Tag: Daybook

  • October 9, 2020

    I’m focused on camera weight. Obsessed with it. Here are the weights of cameras that would work for what I do, from lightest to heaviest:

    Sony A7C | 509 g
    Fuji X-T4 | 607 g
    Leica M10-R | 660 g
    Sony A7RIV | 665 g
    Nikon Z7 | the 675 g
    Sony A9ii | 678 g
    Leica Q2 | 734 g
    Canon R5 | 738 g
    Leica SL2 | 835 g
    Nikon D6 | 1270 g
    Canon 1DX-3 | 1440 g

    Looking at the numbers…

    Arguably the best camera on the market (and the heaviest on my list) weighs three times as much as the lightest one ?.

    The A7C has my attention today. The idea of something small yet responsive… ?

    The lightest camera on my list is the cheapest, and newest. ?

    My number one choice on the list weighs half what the heaviest does. ?

    What would I need for the A7C to be worthwhile?

    Most likely I’d put a 21/4 or 21/1.4 on it. But could also see an 85/1.4 (AF).

    Likes: USB charging, the AF,

    Bad: No shutter speed dial on top.

    .:.

    I’ve been looking at my work from pervious years, where I’ve noticed different approaches I was doing through periods in the past. One that I wanted to bring back around is panoramas. In the past I was taking a lot of swing panoramas with the X100.

    So I got out the X100F and for a couple of days was taking swing panoramas again, letting the camera build the massive JPEG files.

    Then I was doing some downtown at night with slow shutter speeds and realized I’d have to shoot and assemble it manually.

    That was the last time I shot a swing panorama. The difference in quality was serious. From now on, shooting those one frame at a time and assembling later.

    .:.

    Also, electronic shutter and silence – so tempting. And then you see the photos you made from the passenger seat. Where did those triangles come from. Back to mechanical shutter, after a luckily short period.

  • December 6, 2016

    Link: http://www.truthdig.com/report/item/the_secret_cost_of_chinese_buffets_part_1_20161102

    Sam stood out from the start. “Born on third base,” as he says, not because his family had money but because he considers intellect, not class, to be the new driver in society.

  • April 8, 2020

    The day when they shut down the restaurants. That’s when I started photographing COVID-19 obsessively. An editor directed me to a row of restaurants downtown.

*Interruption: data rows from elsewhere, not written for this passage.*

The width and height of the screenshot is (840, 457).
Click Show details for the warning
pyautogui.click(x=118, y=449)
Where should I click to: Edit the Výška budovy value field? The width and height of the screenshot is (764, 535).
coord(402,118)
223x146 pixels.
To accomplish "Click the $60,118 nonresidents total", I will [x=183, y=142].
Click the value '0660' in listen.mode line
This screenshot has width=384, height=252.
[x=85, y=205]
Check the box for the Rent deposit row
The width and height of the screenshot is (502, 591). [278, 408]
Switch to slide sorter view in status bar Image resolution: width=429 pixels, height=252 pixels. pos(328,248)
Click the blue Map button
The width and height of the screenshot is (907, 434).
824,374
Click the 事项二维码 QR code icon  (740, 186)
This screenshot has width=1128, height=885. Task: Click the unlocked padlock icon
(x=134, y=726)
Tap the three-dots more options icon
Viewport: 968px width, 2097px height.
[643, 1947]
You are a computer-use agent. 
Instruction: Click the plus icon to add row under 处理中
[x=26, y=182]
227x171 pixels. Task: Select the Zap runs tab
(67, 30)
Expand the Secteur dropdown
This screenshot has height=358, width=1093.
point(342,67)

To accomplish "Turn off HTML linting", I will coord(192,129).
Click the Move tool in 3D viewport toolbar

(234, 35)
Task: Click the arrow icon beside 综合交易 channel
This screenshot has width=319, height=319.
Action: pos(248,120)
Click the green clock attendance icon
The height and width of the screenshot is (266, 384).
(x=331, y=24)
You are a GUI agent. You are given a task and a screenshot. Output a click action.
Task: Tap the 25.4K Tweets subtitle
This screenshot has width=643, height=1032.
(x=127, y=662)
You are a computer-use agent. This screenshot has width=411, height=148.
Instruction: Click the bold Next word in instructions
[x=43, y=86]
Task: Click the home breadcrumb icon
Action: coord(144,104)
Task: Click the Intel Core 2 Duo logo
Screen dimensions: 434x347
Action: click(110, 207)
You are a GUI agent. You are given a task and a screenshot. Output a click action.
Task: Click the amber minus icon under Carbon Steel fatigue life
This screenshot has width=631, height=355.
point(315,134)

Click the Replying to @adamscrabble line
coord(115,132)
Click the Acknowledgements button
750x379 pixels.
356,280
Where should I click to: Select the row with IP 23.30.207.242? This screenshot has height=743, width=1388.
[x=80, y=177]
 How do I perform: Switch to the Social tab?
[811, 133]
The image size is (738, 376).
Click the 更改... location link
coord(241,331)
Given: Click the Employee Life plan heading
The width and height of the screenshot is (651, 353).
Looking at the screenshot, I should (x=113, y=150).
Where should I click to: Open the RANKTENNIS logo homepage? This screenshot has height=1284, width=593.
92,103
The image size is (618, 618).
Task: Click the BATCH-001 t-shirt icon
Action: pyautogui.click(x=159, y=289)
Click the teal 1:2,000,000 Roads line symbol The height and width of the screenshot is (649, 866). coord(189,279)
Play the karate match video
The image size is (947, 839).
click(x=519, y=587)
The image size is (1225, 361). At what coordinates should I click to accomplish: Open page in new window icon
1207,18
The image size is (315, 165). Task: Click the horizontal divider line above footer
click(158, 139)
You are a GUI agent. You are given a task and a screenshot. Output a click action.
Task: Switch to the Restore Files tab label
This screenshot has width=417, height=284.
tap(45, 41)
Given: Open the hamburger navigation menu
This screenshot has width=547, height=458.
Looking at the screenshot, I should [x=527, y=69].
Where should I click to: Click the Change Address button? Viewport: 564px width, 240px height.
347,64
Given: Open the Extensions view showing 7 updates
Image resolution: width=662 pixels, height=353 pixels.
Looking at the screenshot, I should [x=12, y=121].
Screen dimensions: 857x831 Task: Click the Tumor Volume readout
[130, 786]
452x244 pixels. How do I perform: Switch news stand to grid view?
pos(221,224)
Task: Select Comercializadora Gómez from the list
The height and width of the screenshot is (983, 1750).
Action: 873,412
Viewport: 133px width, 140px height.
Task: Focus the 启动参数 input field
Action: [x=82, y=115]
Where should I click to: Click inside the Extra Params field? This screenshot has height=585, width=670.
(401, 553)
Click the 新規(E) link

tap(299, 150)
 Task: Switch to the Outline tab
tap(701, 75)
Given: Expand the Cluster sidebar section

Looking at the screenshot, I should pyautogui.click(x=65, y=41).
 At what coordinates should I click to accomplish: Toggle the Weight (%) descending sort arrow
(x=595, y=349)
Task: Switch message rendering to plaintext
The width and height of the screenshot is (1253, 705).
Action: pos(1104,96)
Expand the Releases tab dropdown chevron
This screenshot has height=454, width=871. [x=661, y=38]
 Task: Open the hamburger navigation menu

    It was so quiet on the street that day. Very few people were out. It felt real. I photographed the empty dining room of a Mexican restaurant, complete with that framed Día de Muertos presiding:

    Alamexo Mexican Kitchen, temporarily closed due to COVID-19

    I haven’t stopped documenting the impact of COVID-19 since that afternoon.

    I started photographing every empty business and restaurant, school or church that I could find. The sheer size of the economic impact is beyond my comprehension. Impacts more cruel are approaching fast.

    At this point the photos blur together. I have taken so many. Like a jaded collector, I only notice when I get something different, Now certain shots of these empty and dark establishments will stand out for a moment, like the church I hadn’t seen before or the bar that announced they had removed all alcohol from the building or the beautifully simple reception area at a place that hooks hooked you up to an IV for, “total wellness.”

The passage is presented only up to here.